Cury vê desânimo com crise institucional e diz querer ser apenas uma 'transição' na política
Durante visita à Bienal do Livro de SP, o candidato à Presidência Augusto Cury (Avante) declarou que não quer fazer carreira política, mas atuar como uma "transição". Ao diagnosticar um desânimo inédito do eleitor frente a uma "epidemia de corrupção" e a uma política dominada por egos e famílias, Cury propôs um projeto de pacificação nacional que pretende reunir especialistas, gestores e políticos sem histórico de corrupção.
O candidato à Presidência Augusto Cury (Avante) afirmou nesta quarta-feira, 9, que não pretende fazer carreira política e disse querer ser uma "transição" para um novo modelo de País.
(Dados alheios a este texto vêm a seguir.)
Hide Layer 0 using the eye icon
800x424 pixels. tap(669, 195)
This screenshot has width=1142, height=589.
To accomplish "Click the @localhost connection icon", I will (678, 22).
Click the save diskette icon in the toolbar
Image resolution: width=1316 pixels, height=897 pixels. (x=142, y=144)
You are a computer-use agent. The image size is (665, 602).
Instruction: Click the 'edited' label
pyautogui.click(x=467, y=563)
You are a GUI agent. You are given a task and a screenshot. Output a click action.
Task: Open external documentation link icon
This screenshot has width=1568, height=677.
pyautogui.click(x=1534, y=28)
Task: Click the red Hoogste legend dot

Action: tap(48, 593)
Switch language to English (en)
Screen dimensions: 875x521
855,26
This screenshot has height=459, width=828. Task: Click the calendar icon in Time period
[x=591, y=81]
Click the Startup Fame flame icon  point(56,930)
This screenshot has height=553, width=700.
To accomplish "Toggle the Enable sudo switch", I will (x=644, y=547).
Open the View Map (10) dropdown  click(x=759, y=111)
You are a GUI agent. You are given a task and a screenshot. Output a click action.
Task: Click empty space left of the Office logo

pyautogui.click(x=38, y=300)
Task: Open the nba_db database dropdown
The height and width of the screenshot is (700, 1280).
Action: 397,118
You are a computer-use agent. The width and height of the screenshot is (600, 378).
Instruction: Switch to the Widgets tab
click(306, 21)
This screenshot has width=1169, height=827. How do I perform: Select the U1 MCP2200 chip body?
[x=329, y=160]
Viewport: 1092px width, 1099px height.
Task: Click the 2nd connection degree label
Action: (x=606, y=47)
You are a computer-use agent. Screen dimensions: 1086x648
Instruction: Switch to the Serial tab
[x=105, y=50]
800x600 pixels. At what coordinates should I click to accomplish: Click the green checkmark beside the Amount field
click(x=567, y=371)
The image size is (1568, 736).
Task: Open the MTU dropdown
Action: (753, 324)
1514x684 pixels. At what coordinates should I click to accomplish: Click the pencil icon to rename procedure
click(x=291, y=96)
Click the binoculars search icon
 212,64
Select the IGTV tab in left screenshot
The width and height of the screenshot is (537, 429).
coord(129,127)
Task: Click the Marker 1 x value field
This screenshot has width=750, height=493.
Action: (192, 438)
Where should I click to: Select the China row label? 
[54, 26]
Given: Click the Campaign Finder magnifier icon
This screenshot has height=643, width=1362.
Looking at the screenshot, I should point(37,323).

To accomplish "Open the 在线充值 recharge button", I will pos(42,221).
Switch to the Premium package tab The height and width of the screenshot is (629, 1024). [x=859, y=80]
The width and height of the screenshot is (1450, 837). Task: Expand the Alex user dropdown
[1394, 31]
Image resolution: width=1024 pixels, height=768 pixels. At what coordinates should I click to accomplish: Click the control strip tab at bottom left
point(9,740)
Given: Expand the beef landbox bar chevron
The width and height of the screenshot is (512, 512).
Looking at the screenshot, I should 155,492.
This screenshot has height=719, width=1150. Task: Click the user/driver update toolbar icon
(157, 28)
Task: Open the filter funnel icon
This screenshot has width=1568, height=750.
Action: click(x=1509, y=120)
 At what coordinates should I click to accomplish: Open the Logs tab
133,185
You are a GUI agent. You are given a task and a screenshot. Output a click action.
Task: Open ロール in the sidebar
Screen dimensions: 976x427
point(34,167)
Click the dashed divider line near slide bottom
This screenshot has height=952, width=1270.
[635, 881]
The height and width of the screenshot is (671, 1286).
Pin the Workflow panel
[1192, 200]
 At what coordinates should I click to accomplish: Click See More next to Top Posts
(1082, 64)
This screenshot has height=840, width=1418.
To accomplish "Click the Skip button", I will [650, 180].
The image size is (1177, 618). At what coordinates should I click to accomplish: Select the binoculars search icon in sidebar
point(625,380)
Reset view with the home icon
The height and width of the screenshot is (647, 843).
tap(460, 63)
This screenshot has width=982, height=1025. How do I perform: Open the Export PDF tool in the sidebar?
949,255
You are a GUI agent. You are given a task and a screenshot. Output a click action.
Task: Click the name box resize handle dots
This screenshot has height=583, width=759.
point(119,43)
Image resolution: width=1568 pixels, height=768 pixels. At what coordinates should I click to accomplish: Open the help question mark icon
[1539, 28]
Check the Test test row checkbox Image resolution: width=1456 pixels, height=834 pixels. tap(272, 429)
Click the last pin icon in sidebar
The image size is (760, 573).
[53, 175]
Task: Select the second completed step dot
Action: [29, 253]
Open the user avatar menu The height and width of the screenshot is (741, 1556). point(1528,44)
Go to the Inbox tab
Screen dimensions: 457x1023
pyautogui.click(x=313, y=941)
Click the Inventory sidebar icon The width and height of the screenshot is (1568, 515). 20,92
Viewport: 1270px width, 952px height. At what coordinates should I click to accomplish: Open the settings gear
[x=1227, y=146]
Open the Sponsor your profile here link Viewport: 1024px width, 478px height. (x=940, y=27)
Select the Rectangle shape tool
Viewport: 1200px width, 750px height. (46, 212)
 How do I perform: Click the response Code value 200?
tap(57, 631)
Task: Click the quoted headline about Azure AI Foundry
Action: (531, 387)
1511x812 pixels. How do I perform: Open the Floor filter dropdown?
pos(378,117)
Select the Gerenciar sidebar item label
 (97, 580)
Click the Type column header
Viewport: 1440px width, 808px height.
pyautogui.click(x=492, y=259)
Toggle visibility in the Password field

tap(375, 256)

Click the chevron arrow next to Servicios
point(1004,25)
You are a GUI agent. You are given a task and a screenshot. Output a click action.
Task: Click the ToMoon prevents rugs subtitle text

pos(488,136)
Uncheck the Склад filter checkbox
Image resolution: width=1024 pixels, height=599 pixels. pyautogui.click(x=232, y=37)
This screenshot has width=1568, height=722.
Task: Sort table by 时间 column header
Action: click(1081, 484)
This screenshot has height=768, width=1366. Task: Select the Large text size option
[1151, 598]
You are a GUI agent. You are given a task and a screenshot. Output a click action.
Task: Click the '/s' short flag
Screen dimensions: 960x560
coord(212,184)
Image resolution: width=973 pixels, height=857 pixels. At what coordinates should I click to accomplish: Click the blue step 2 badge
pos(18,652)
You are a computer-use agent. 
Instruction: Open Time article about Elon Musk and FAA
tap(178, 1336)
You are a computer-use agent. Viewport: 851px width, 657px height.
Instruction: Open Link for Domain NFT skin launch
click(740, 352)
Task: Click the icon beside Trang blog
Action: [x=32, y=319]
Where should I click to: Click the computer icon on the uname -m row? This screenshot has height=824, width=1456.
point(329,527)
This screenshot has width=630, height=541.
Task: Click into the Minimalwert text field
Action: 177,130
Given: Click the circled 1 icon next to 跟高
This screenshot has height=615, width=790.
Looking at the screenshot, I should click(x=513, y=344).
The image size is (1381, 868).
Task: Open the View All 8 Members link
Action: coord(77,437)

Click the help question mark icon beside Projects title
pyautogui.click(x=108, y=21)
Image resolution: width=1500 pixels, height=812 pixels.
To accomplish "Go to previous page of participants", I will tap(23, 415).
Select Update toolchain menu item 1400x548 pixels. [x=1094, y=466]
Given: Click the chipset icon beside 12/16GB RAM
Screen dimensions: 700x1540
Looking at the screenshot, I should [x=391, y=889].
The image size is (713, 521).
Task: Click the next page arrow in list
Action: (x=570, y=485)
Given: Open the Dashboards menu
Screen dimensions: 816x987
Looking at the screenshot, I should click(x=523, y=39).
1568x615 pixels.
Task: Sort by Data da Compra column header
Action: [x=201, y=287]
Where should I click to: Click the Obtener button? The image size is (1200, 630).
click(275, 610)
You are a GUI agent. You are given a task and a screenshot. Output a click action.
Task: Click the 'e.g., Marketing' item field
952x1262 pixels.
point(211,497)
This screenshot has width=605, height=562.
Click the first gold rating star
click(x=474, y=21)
"Eu não quero fazer carreira política, eu quero ser apenas a transição", afirmou Cury durante visita à 28ª Bienal Internacional do Livro de São Paulo.
O presidenciável disse avaliar que há um "desânimo sem precedente" do eleitor com a política e afirmou que o Brasil vive uma "epidemia de corrupção". Segundo ele, o País está "cooptado por famílias" e por uma "política de ego" e partidária.
Cury ainda voltou a afirmar que pretende reunir "os melhores especialistas", gestores de empresas e políticos sem histórico de corrupção em torno do que chamou de projeto de pacificação nacional.
"Eu não peço apenas um voto das pessoas, eu peço o coração das pessoas para compreender as nossas propostas para pacificar essa nação", declarou.